• **Selected excerpt**
___
Love is a 2008 Indonesian anthology romance film directed by Kabir Bhatia as a remake of the 2006 film Cinta. The film marked the last appearance of actor Sophan Sophiaan before his death in 2008. Sophiaan appeared opposite his real-life wife, Widyawati.

Plot
With Jakarta as the background, the film shares the stories of 5 different couples of various ages, social, and economic groups.

Background
The project began filming in 2007, and was at first accused of being a copy of the 2003 British romantic comedy film Love Actually.  Writer Titien Wattimena denied that it was a copy, and Christo Damar of 'The Nature Producers' stated that while Love began with the same basic precept, it was actually based upon the 2006 film Cinta, with perhaps a 10% similarity to its predecessor, and 90% being a different story as now set in Jakarta.  The composer Erwin Gutawa contributed to the film.

Cast
Laudya Cynthia Bella as Dinda
Irwansyah as Restu
Acha Septriasa as Iin
Darius Sinathriya as Awin
Fauzi Baadilla as Rama
Luna Maya as Tere
Sophan Sophiaan as Nugroho
Surya Saputra as Gilang
Widyawati as Lestari
Wulan Guritno as Miranda
Ajeng Sardi as Dewi
Aryo Wahab as Rio
Gading Marten as Arif
Marsha Aruan as Icha
Linda Ramadhanty as Ayu
Nur Saptahadi as Chandra
Al Fathir Muchtar as Omar
Marsha Timothy as Tia
Joko Anwar as Arya

Awards and nominations
This movie won "Movie of the Year" at the Guardians e-Awards and nominated for "Favorite Film" at the Indonesian Movie Awards.
___
• **Recorded data**

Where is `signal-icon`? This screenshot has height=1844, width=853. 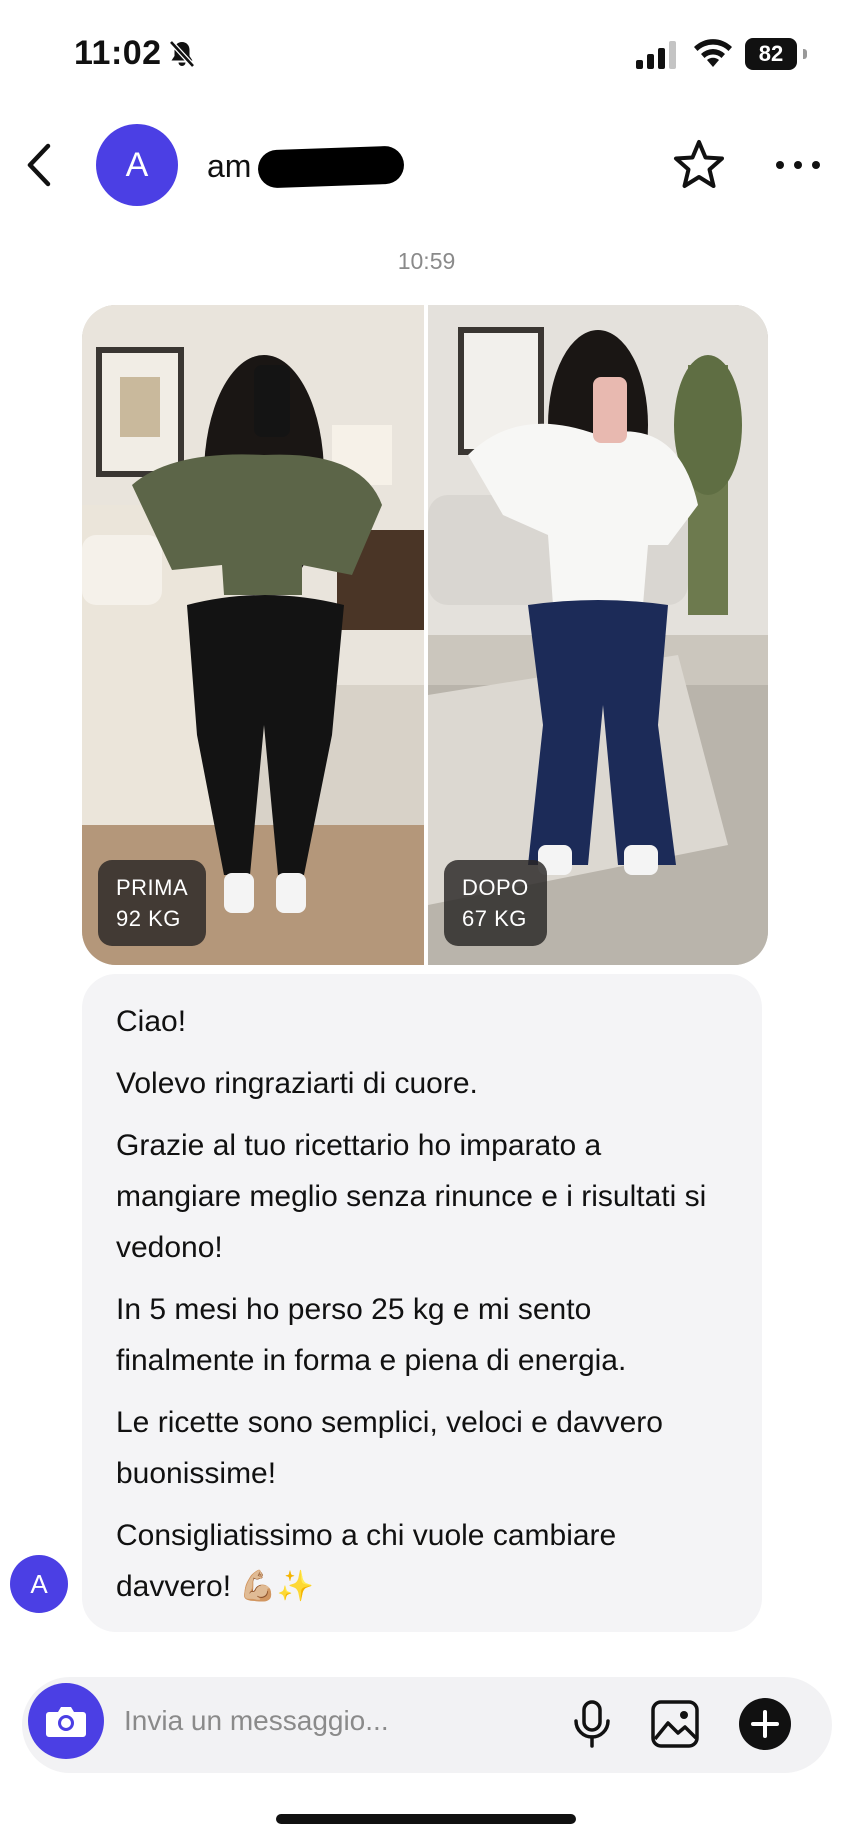
signal-icon is located at coordinates (656, 55).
___
• **Complete the following**
1: In the article on the 2008 film Love, who directed the film?
2: Print the part of the article on the 2008 film Love between "Love is a 2008" and "real-life wife, Widyawati.", inclusive.

• **Answers in order**
1: Kabir Bhatia

2:
Love is a 2008 Indonesian anthology romance film directed by Kabir Bhatia as a remake of the 2006 film Cinta. The film marked the last appearance of actor Sophan Sophiaan before his death in 2008. Sophiaan appeared opposite his real-life wife, Widyawati.